[Série - Trésors en commune] Saint-Pierre : L'histoire des ruines du quartier du Fort
[EPISODE 7/34] Durant les grandes vacances, la rédaction de RCI vous emmène à la (re)découverte de la Martinique à travers sa série « Trésors en commune » : chaque jour, du lundi au vendredi, cap sur une commune différente pour découvrir un lieu ou une activité qui vaut le détour. Ce mercredi 15 juillet, escale dans le nord Caraïbe pour découvrir les ruines un peu moins connues de Saint-Pierre.
Saint-Pierre cache bien des vestiges. Direction le quartier du Fort, l'un des plus anciens de Saint-Pierre, situé sur la route en direction du Prêcheur, juste avant l'Ecomax. Notre journaliste Clara Vincent y a suivi Tina Perriet, guide touristique depuis une quinzaine d'années, installée en Martinique depuis plus de 30 ans.
La maison coloniale de santé
La visite débute par la maison coloniale de santé, où le service était autrefois assuré par les religieuses de Saint-Paul.
Il y avait différentes pathologies. Le service était assuré par les religieuses de Saint-Paul. Ici, vous voyez, nous arrivons dans la partie basse, qui est la partie d'isolement. Voici une chaise à contusion qui est d'époque : comme vous pouvez le voir, ces chaises sont scellées dans le sol. Tout ceci a résisté à la nuée ardente. On voit encore bien l'architecture, les pierres.
Juste en face de la maison coloniale de santé se trouvent les bureaux du génie militaire, dont l'organisation reflète les usages de l'époque.
Le premier niveau regroupe les bâtiments destinés à l'accueil et à la sécurité, avec le logement du commandant à l'ouest et celui du garde du génie à l'est. Au deuxième niveau, vous avez deux bassins d'agrément et une cuisine. Et le troisième niveau regroupe les fonctions administratives et domestiques.
Les ruines de l'église
Un peu plus loin, toujours dans le quartier du Fort, Tina Perriet nous emmène sur les ruines de l'ancienne église.
Quand on rentre par les marches latérales, on arrive sur les décombres. Et c'est là qu'on se rend compte vraiment que le souffle de cette nuée ardente était d'une force époustouflante. On parle de 300 à 600 km/h.
Dernière étape de cette visite : le Pont Roche, monument historique qui enjambe la rivière Roxelane. L'un des rares ouvrages à avoir survécu à l'éruption de la Montagne Pelée.

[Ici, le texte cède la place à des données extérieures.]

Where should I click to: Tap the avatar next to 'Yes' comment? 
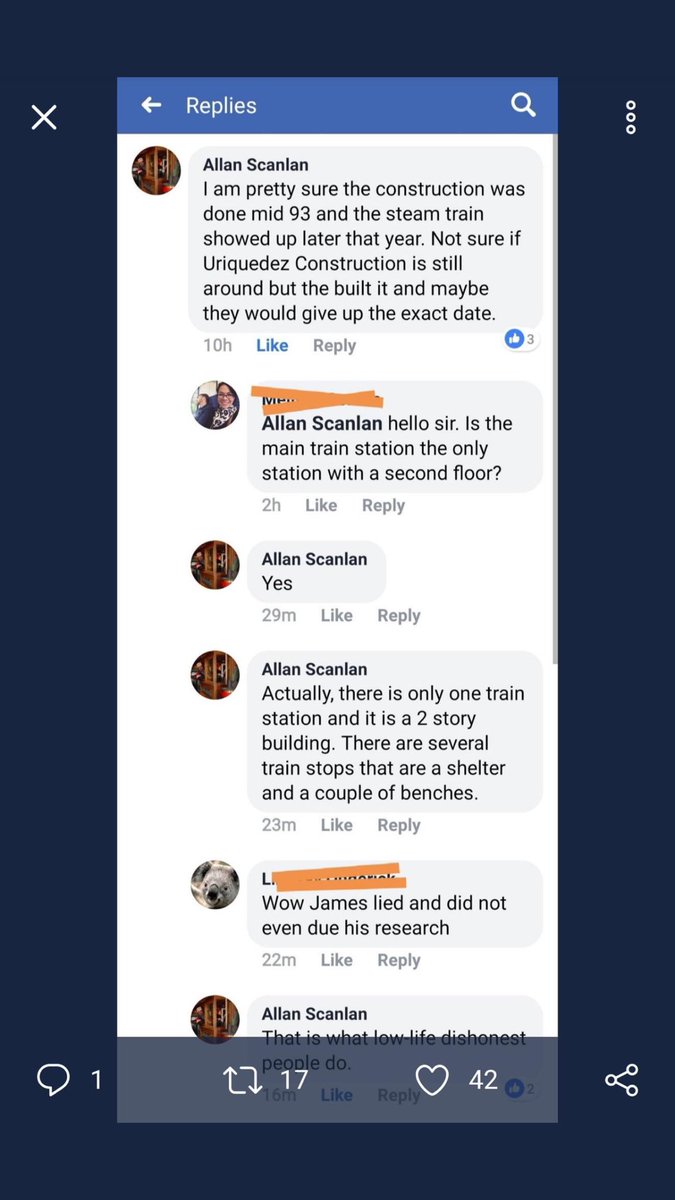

C'est l'unique monument qui aura tenu face à cette fameuse éruption volcanique de 1902. Le Pont Roche a été construit en 1634. Et en 2026, il est encore là, il supporte même les voitures.
Comptez 2h à 2h30 pour cette visite guidée, pour un budget d'environ 20 euros par personne. La balade peut aussi se faire sans guide, mais sans les précieuses connaissances historiques de Tina.